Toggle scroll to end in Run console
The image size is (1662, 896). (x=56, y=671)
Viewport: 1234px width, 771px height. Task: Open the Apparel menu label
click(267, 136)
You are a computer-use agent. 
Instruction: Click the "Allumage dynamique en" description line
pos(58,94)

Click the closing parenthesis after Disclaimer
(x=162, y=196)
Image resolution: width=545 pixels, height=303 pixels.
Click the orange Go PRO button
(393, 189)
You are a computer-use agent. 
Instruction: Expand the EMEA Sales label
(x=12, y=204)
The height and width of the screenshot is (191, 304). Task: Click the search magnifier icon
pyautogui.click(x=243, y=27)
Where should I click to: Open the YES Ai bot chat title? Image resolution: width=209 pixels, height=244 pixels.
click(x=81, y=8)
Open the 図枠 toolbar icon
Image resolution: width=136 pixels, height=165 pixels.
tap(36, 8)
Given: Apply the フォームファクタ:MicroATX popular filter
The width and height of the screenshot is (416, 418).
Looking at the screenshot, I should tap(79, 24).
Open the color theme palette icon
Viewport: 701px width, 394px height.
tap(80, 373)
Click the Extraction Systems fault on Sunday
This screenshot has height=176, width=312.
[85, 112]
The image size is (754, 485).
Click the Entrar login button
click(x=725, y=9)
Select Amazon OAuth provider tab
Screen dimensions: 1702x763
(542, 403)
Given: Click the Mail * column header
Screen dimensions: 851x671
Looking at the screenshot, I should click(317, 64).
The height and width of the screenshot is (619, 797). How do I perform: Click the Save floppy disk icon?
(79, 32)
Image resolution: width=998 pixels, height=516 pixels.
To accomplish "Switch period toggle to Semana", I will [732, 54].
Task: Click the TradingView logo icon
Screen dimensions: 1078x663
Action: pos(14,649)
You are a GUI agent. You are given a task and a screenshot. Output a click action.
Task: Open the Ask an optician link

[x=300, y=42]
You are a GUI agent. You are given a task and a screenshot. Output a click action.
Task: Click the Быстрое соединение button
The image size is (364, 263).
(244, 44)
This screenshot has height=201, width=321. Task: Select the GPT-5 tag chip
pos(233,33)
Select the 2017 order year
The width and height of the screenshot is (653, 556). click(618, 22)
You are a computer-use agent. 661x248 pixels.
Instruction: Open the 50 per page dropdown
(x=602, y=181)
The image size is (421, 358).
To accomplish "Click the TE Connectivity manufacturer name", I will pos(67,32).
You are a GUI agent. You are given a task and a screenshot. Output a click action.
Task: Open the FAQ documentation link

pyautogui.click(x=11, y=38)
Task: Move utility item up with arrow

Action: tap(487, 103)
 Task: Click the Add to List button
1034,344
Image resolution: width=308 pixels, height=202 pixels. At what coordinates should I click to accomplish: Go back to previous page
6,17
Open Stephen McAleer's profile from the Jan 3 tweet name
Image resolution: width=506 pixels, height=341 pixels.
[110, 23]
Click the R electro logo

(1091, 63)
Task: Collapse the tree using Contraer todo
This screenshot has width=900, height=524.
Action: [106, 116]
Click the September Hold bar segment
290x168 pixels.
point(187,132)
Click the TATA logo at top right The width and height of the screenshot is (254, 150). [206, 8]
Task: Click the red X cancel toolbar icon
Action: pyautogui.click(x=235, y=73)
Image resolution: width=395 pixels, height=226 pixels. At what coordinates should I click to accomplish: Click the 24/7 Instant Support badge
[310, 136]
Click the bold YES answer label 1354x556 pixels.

----------

### Exercise
Make an exact copy of the material above.

### Reply to the exercise
Toggle scroll to end in Run console
The image size is (1662, 896). (x=56, y=671)
Viewport: 1234px width, 771px height. Task: Open the Apparel menu label
click(267, 136)
You are a computer-use agent. 
Instruction: Click the "Allumage dynamique en" description line
pos(58,94)

Click the closing parenthesis after Disclaimer
(x=162, y=196)
Image resolution: width=545 pixels, height=303 pixels.
Click the orange Go PRO button
(393, 189)
You are a computer-use agent. 
Instruction: Expand the EMEA Sales label
(x=12, y=204)
The height and width of the screenshot is (191, 304). Task: Click the search magnifier icon
pyautogui.click(x=243, y=27)
Where should I click to: Open the YES Ai bot chat title? Image resolution: width=209 pixels, height=244 pixels.
click(x=81, y=8)
Open the 図枠 toolbar icon
Image resolution: width=136 pixels, height=165 pixels.
tap(36, 8)
Given: Apply the フォームファクタ:MicroATX popular filter
The width and height of the screenshot is (416, 418).
Looking at the screenshot, I should tap(79, 24).
Open the color theme palette icon
Viewport: 701px width, 394px height.
tap(80, 373)
Click the Extraction Systems fault on Sunday
This screenshot has height=176, width=312.
[85, 112]
The image size is (754, 485).
Click the Entrar login button
click(x=725, y=9)
Select Amazon OAuth provider tab
Screen dimensions: 1702x763
(542, 403)
Given: Click the Mail * column header
Screen dimensions: 851x671
Looking at the screenshot, I should click(317, 64).
The height and width of the screenshot is (619, 797). How do I perform: Click the Save floppy disk icon?
(79, 32)
Image resolution: width=998 pixels, height=516 pixels.
To accomplish "Switch period toggle to Semana", I will [732, 54].
Task: Click the TradingView logo icon
Screen dimensions: 1078x663
Action: pos(14,649)
You are a GUI agent. You are given a task and a screenshot. Output a click action.
Task: Open the Ask an optician link

[x=300, y=42]
You are a GUI agent. You are given a task and a screenshot. Output a click action.
Task: Click the Быстрое соединение button
The image size is (364, 263).
(244, 44)
This screenshot has height=201, width=321. Task: Select the GPT-5 tag chip
pos(233,33)
Select the 2017 order year
The width and height of the screenshot is (653, 556). click(618, 22)
You are a computer-use agent. 661x248 pixels.
Instruction: Open the 50 per page dropdown
(x=602, y=181)
The image size is (421, 358).
To accomplish "Click the TE Connectivity manufacturer name", I will pos(67,32).
You are a GUI agent. You are given a task and a screenshot. Output a click action.
Task: Open the FAQ documentation link

pyautogui.click(x=11, y=38)
Task: Move utility item up with arrow

Action: tap(487, 103)
 Task: Click the Add to List button
1034,344
Image resolution: width=308 pixels, height=202 pixels. At what coordinates should I click to accomplish: Go back to previous page
6,17
Open Stephen McAleer's profile from the Jan 3 tweet name
Image resolution: width=506 pixels, height=341 pixels.
[110, 23]
Click the R electro logo

(1091, 63)
Task: Collapse the tree using Contraer todo
This screenshot has width=900, height=524.
Action: [106, 116]
Click the September Hold bar segment
290x168 pixels.
point(187,132)
Click the TATA logo at top right The width and height of the screenshot is (254, 150). [206, 8]
Task: Click the red X cancel toolbar icon
Action: pyautogui.click(x=235, y=73)
Image resolution: width=395 pixels, height=226 pixels. At what coordinates should I click to accomplish: Click the 24/7 Instant Support badge
[310, 136]
Click the bold YES answer label 1354x556 pixels.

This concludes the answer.